Today, the city faces an awkward dilemma. The latest numbers show that they have reached the 17% goal four years ahead of schedule. Now, they must decide whether to continue promoting cycling, set a higher target, or simply be content with their success.
“The existing infrastructure — commonly 4 to 5 foot cycle tracks built two to three decades ago — is no longer adequate to serve the growing demand, and conflicts with people on foot are on the rise.”
And beyond the marketing conundrum, the cycling boom has been accompanied by rising concerns about inadequate facilities. Many who work for the city will admit the swelling number of people on bikes has caught them a bit off guard. And, the existing infrastructure — commonly 4 to 5 foot cycle tracks built two to three decades ago — is no longer adequate to serve the growing demand, and conflicts with people on foot are on the rise.
Coming from Portland, a city that has experienced its own cycling boom — from 2% to 8% commute share in 12 years — the issues of bicycle volumes exceeding capacity on the most popular routes is all too familiar.
Interestingly, the bicycling community in Munich is fighting for the right to use busy streets alongside motorists.

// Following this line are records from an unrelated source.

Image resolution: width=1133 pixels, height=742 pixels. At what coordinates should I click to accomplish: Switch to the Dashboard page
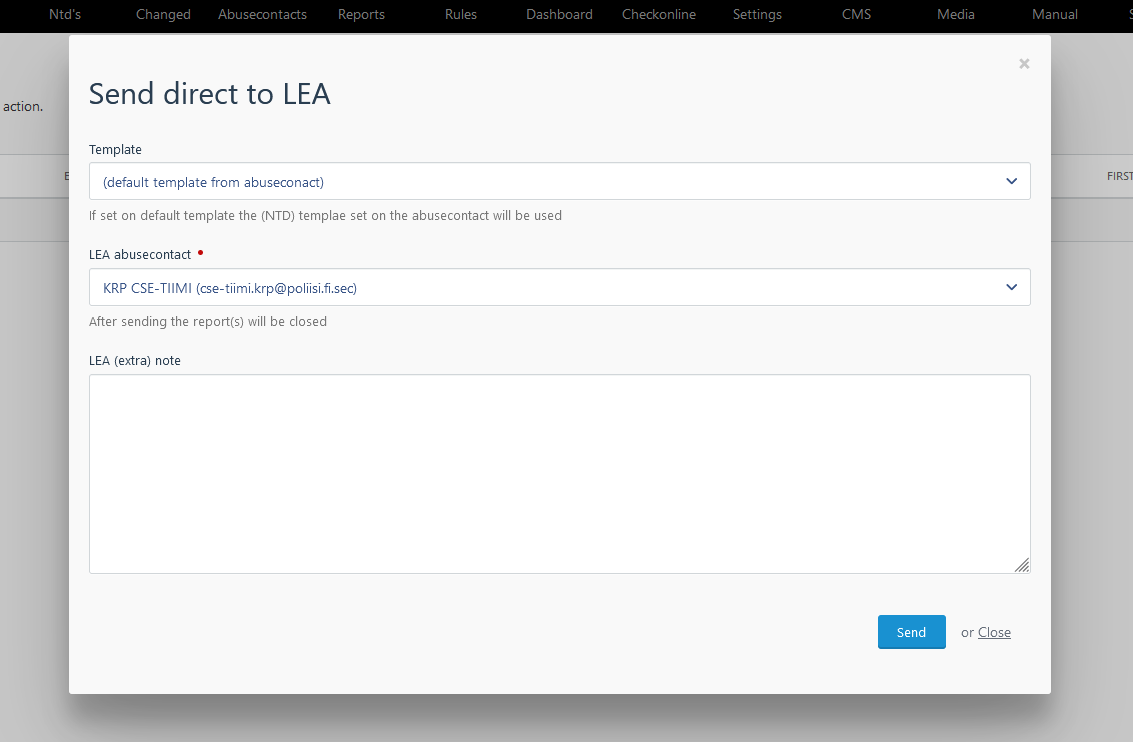coord(559,15)
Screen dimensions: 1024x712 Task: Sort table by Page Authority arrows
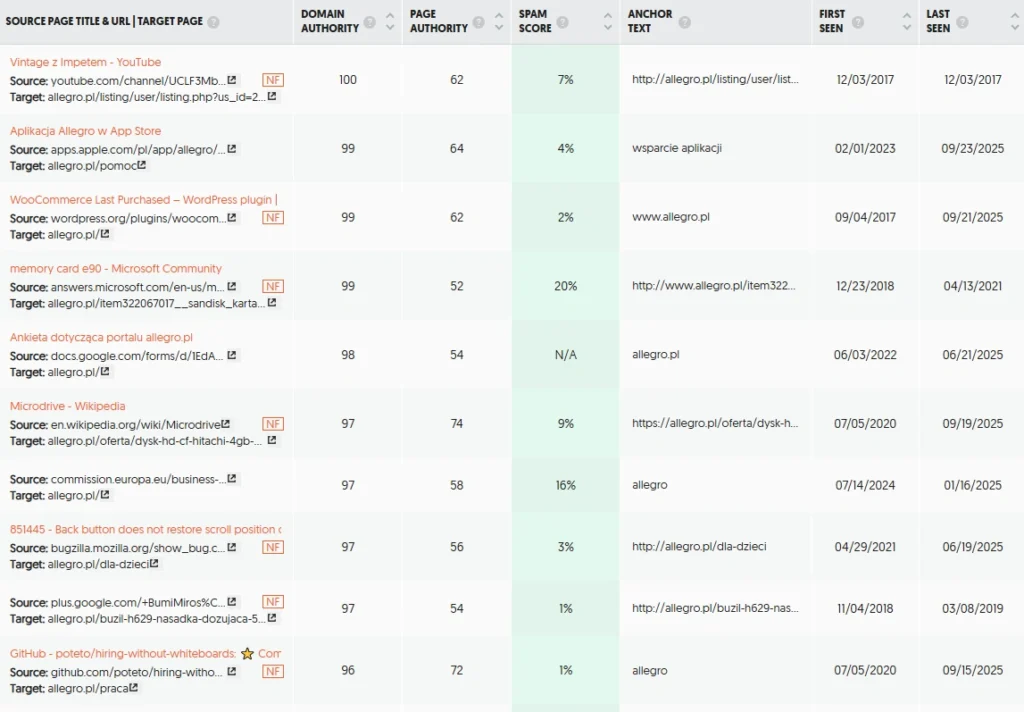497,22
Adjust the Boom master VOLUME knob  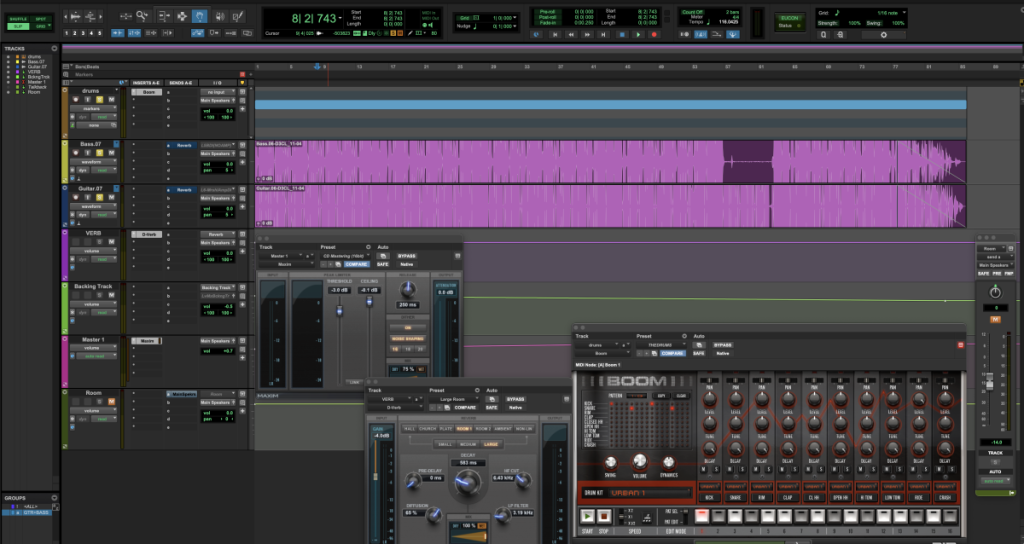(x=639, y=461)
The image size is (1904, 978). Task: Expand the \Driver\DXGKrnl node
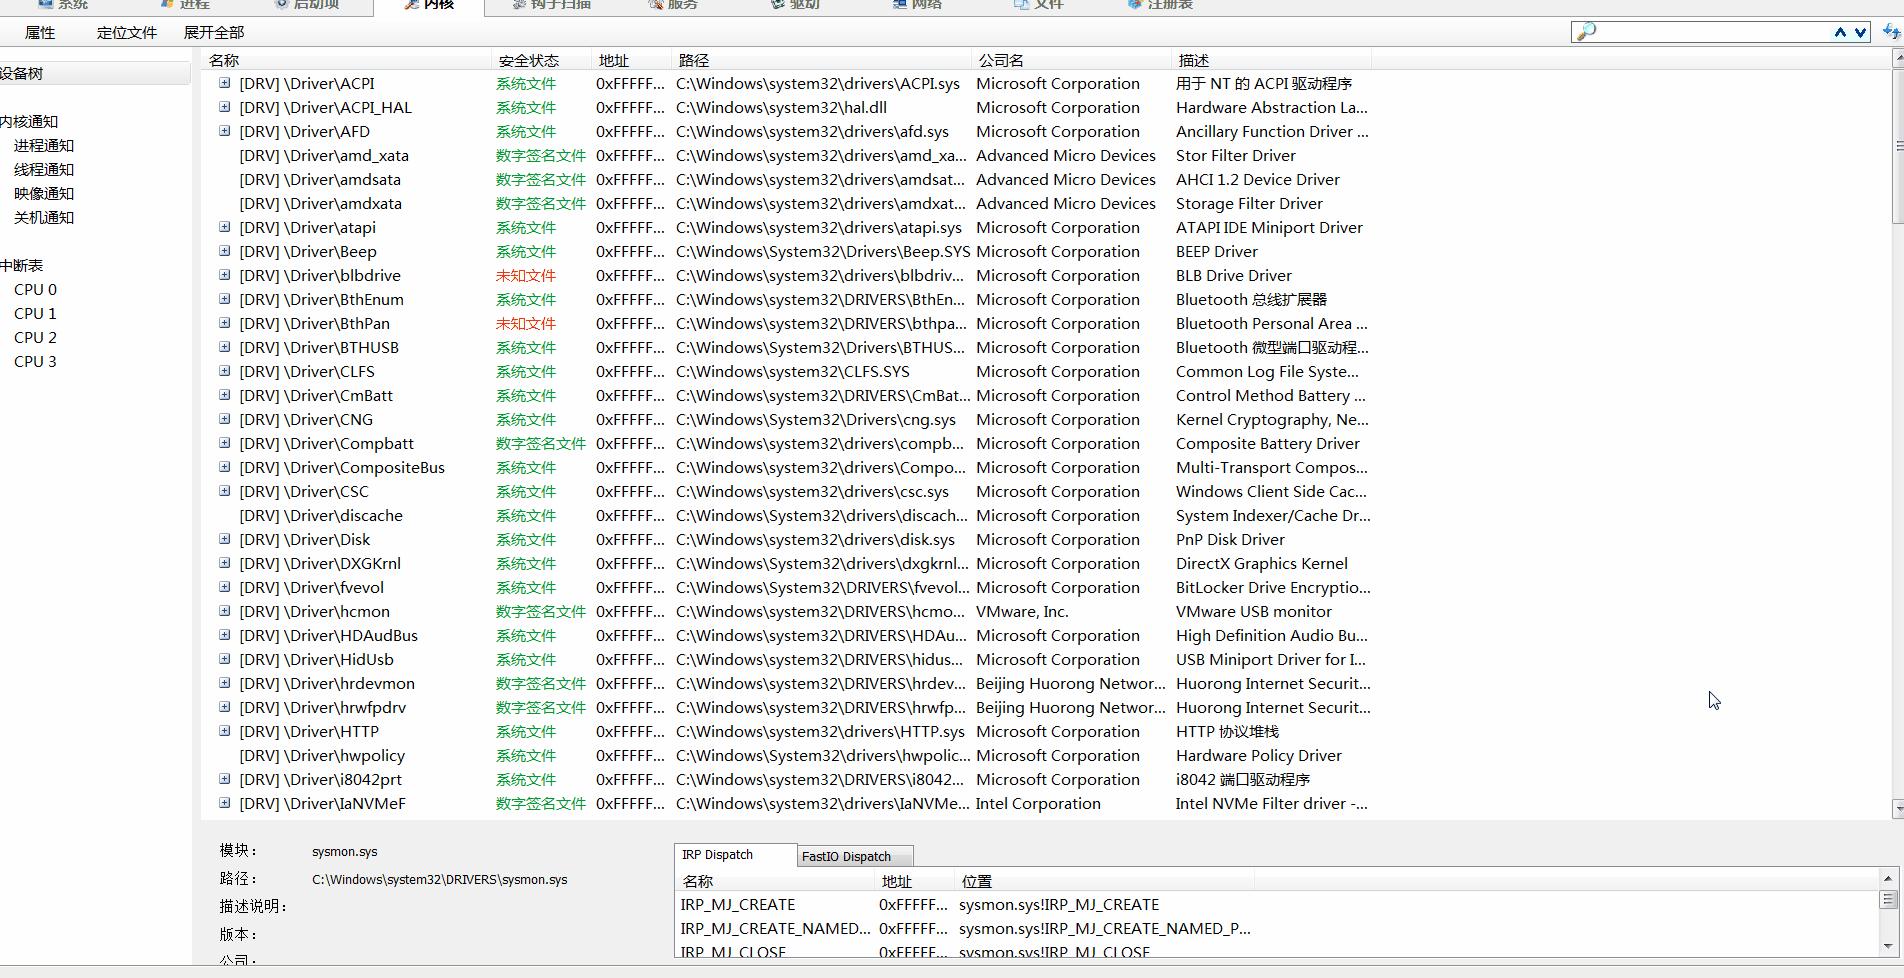tap(225, 563)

The hottest issue among bicycle advocates in Munich appears to be the fight to eliminate rules obligating people on bikes to use narrow cycle tracks.
The sign sporting the blue circle with bike symbol means riders must use the designated cycle track, which in the case of a narrow cycle track is increasingly viewed as more of a restriction rather than being granted permission.
The most fascinating aspect of Munich’s dilemma, for me, is the fact that the bicycle community is demanding wide bike lanes rather than cycle tracks.
On two popular bicycle routes, i.e., Seidlstrasse and Rosenheimerstrasse, the cycle tracks have been decommissioned and replaced with wide bike lanes (2 meters) on the roadway.
On Seidlstrasse, the only signs of the old roadway configuration are faint lines where the old travel lanes were once marked. The asphalt that once delineated the abandoned cycle track has been removed and replaced with the standard pavers used for Munich sidewalks. The width of the new bike lanes seems to offer ample space for riding side-by-side comfortably despite the steady flow of traffic. There are still some who prefer to have a separated cycle track, I learned from local experts. But most recognize widening the cycle track would require a complete, and costly, rebuild of the street. For now, it seems wide bike lanes are considered a big improvement and they allow the City to more immediately address the most hazardous conditions.
At the moment, the conversion of Rosenheimerstrasse is a work in progress. The asphalt of the old cycle track remains, but the signs clearly instruct riders that they are now prohibited to ride there. At the southern end of the street, a sign (white with red circle and bicycle symbol) has been erected forbidding people on bike from entering the cycle track. I still saw several people using the old cycle track, but most seemed content to follow direction and enter the roadway. This cycle track will soon be removed and the entire space will be given over to the sidewalk — which actually represents a bit of “mobility justice”.
You see, back in the 70s and 80s, Munich officials came to the realization that increasing automobile traffic was a threat to the City’s quality of life. As a result, they decided to build cycle tracks on nearly every major street in town. However, when they went to install the bicycle facility the travel lane was generally not touched, and the space was instead carved out of the sidewalk. The tight conditions for people both on bicycles and on foot have set the stage for the tensions that now exist. Only, today, the position of those advocating for bicycling and walking is much stronger.
The question still remains, is it strong enough to push for the removal of an existing travel lane or on-street parking where ever it is necessary? Time will tell.
— Read more dispatches from Denver on his trip blog.
Note from the editor: I have changed the headline from “…cycle tracks have fallen out of favor” to “… cycle tracks can’t keep up with demand”.